Exact repetition of the data is the whole task.

• _Items listed in a dataset_
+===+
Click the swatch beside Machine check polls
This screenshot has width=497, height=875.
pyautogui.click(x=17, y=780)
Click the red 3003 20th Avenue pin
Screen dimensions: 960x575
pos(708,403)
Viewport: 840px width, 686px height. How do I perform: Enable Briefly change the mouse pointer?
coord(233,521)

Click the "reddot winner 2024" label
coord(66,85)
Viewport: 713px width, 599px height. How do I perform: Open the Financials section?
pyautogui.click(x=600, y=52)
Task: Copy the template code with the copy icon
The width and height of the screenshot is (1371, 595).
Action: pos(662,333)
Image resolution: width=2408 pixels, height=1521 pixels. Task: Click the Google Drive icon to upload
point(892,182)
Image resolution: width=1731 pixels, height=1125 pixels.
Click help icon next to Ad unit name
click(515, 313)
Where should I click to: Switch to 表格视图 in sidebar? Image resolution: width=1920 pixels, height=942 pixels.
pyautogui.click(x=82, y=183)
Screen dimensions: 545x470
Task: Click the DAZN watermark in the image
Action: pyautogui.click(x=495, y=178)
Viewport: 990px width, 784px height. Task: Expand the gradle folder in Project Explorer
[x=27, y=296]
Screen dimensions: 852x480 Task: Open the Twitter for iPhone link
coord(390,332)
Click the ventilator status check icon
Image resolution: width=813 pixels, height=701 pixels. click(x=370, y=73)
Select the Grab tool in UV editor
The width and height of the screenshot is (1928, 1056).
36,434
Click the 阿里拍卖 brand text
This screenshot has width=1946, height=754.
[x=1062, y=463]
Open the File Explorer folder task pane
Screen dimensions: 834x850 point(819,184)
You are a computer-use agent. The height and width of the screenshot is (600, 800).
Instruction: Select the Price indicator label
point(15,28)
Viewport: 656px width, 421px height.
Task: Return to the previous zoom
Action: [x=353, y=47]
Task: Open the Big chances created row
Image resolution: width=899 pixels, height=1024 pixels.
+===+
• _WRITTEN SOLUTION_
Click the swatch beside Machine check polls
This screenshot has width=497, height=875.
pyautogui.click(x=17, y=780)
Click the red 3003 20th Avenue pin
Screen dimensions: 960x575
pos(708,403)
Viewport: 840px width, 686px height. How do I perform: Enable Briefly change the mouse pointer?
coord(233,521)

Click the "reddot winner 2024" label
coord(66,85)
Viewport: 713px width, 599px height. How do I perform: Open the Financials section?
pyautogui.click(x=600, y=52)
Task: Copy the template code with the copy icon
The width and height of the screenshot is (1371, 595).
Action: pos(662,333)
Image resolution: width=2408 pixels, height=1521 pixels. Task: Click the Google Drive icon to upload
point(892,182)
Image resolution: width=1731 pixels, height=1125 pixels.
Click help icon next to Ad unit name
click(515, 313)
Where should I click to: Switch to 表格视图 in sidebar? Image resolution: width=1920 pixels, height=942 pixels.
pyautogui.click(x=82, y=183)
Screen dimensions: 545x470
Task: Click the DAZN watermark in the image
Action: pyautogui.click(x=495, y=178)
Viewport: 990px width, 784px height. Task: Expand the gradle folder in Project Explorer
[x=27, y=296]
Screen dimensions: 852x480 Task: Open the Twitter for iPhone link
coord(390,332)
Click the ventilator status check icon
Image resolution: width=813 pixels, height=701 pixels. click(x=370, y=73)
Select the Grab tool in UV editor
The width and height of the screenshot is (1928, 1056).
36,434
Click the 阿里拍卖 brand text
This screenshot has width=1946, height=754.
[x=1062, y=463]
Open the File Explorer folder task pane
Screen dimensions: 834x850 point(819,184)
You are a computer-use agent. The height and width of the screenshot is (600, 800).
Instruction: Select the Price indicator label
point(15,28)
Viewport: 656px width, 421px height.
Task: Return to the previous zoom
Action: [x=353, y=47]
Task: Open the Big chances created row
Image resolution: width=899 pixels, height=1024 pixels.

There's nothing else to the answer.